On March 23, Hillsborough County’s Emergency Policy Group met to discuss the possibility of issuing a stay-at-home order to combat the coronavirus (COVID-19). Tampa Mayor Jane Castor spearheaded the effort to convince the group to issue such an order, but was defeated 6-2 on a nearly party-line vote, with opponents citing economic concerns.
Stay-at-home orders are one tool that state and local governments can use to stop the spread of COVID-19. They require all people aside from essential workers — like health care workers, government employees and grocery store workers — to stay home from work.
These orders are critical for ensuring that the health care system isn’t overwhelmed by COVID-19 patients. If too many people get the virus all at once, the number of people seeking emergency care could outstrip hospital capacity, leaving thousands waiting for treatment in dire straits.
Such an order is especially important for Florida, a large metropolitan state with a sizable elderly population. Current projections from COVID Act Now, a team of data scientists and engineers working to forecast the spread of COVID-19 in the U.S., estimate that without a stay-at-home order, Florida could see its hospital capacity overwhelmed in early May. This scenario could lead to thousands of preventable deaths.
Florida Department of Health figures show that Hillsborough alone has about 100 confirmed COVID-19 cases, the fourth-highest number of cases in the state behind South Florida counties Palm Beach, Broward and Miami-Dade.
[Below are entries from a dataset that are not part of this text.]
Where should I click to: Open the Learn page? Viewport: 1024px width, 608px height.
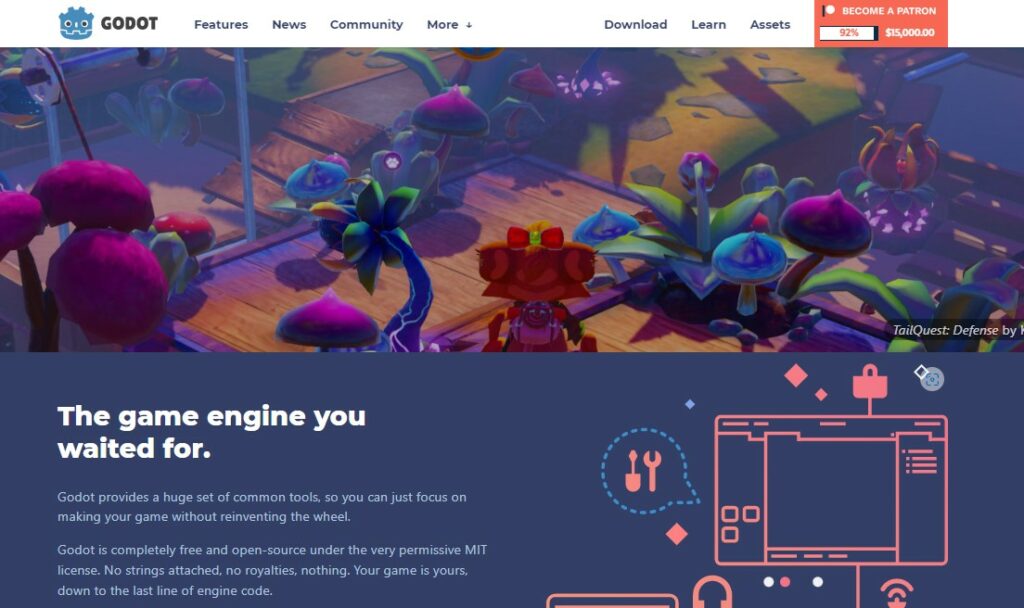click(709, 24)
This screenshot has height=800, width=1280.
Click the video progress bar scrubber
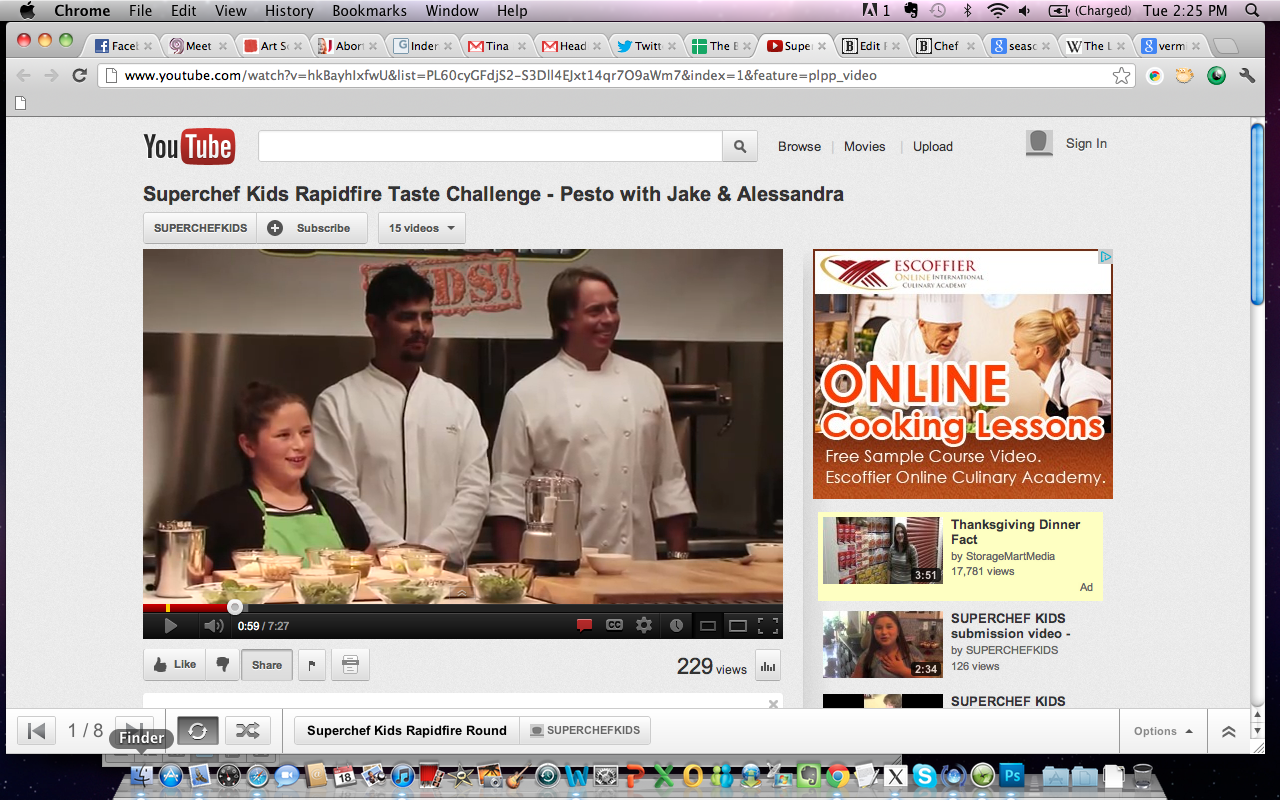tap(235, 607)
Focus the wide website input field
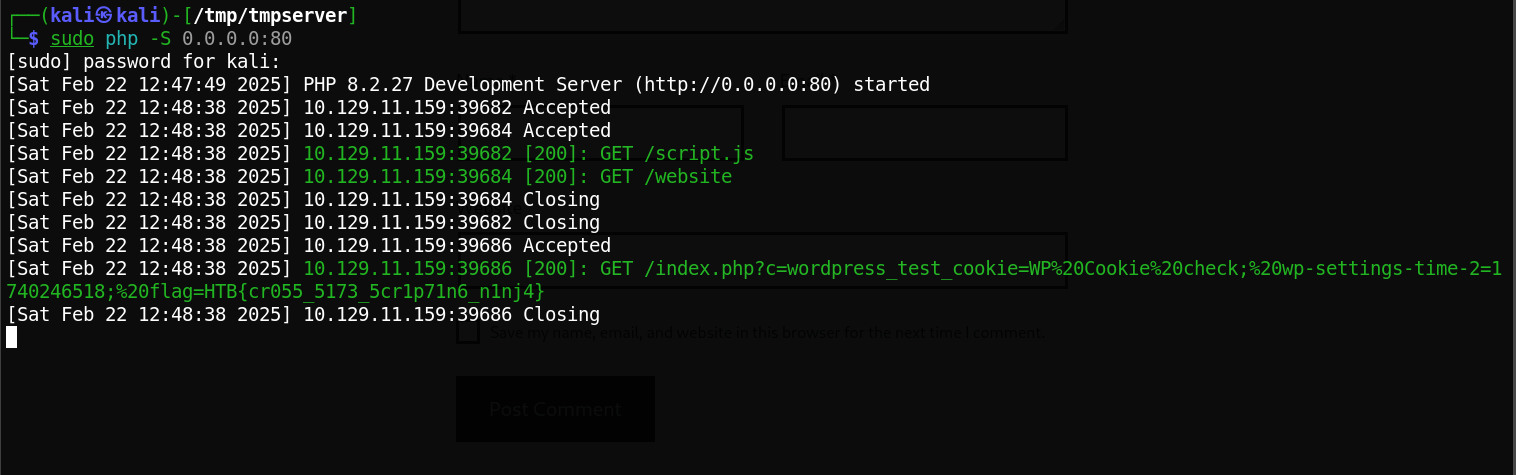 click(762, 260)
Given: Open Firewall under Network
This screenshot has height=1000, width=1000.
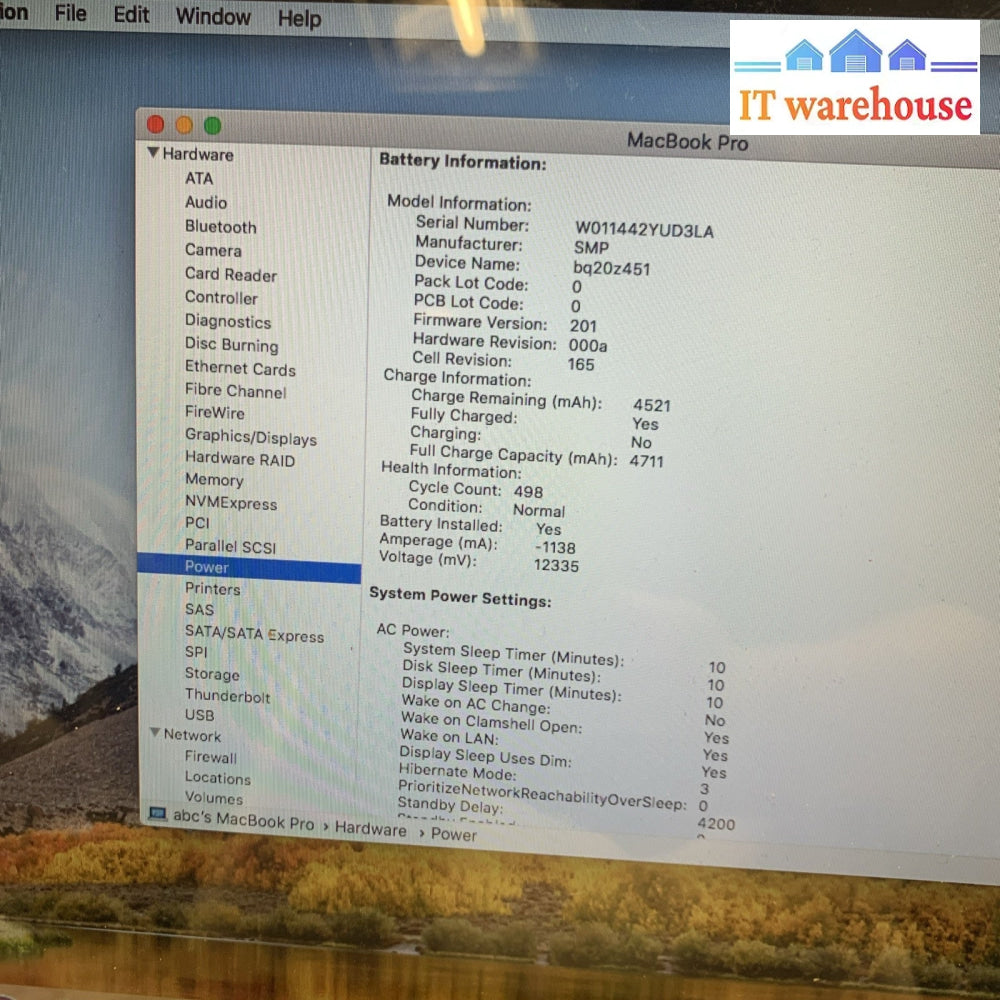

Nearly a third of those cases are unrelated to travel, suggesting that the virus may already be spreading through the Tampa Bay community. By choosing to wait instead of acting decisively, the Emergency Policy Group is wasting precious minutes and putting Hillsborough residents at risk.
Orange County, which includes Orlando, passed a stay-at-home order Tuesday. Why did these officials take strong action, with fewer cases than Hillsborough, while most of Hillsborough’s did not?
One major concern from Emergency Policy Group members is how a stay-at-home order might affect economic activity. While it’s true that these measures will impact jobs and businesses, the potential risks are substantially worse. There will be time to support and rebuild economic activity after this crisis. The same can’t be said for people’s lives.
For now, Hillsborough County is on track to pass a “safer-at-home” order, a non-enforceable directive to stay home, along with an enforceable 10 p.m. weekday curfew and a 24-hour weekend curfew. These restrictions are better than none, but even these measures are incomplete.
Without enforcement provisions, there’s no guarantee that people will choose not to work during weekdays, especially with an economic downturn on the horizon. The curfew order is similarly insufficient — it’s not like COVID-19 only chooses to spread during nights and weekends, and many people will likely already be in their homes during this time.
When it comes to containing this disease, Hillsborough residents can’t afford to wait. COVID-19 certainly isn’t waiting.
Nathaniel Sweet is a senior studying political science.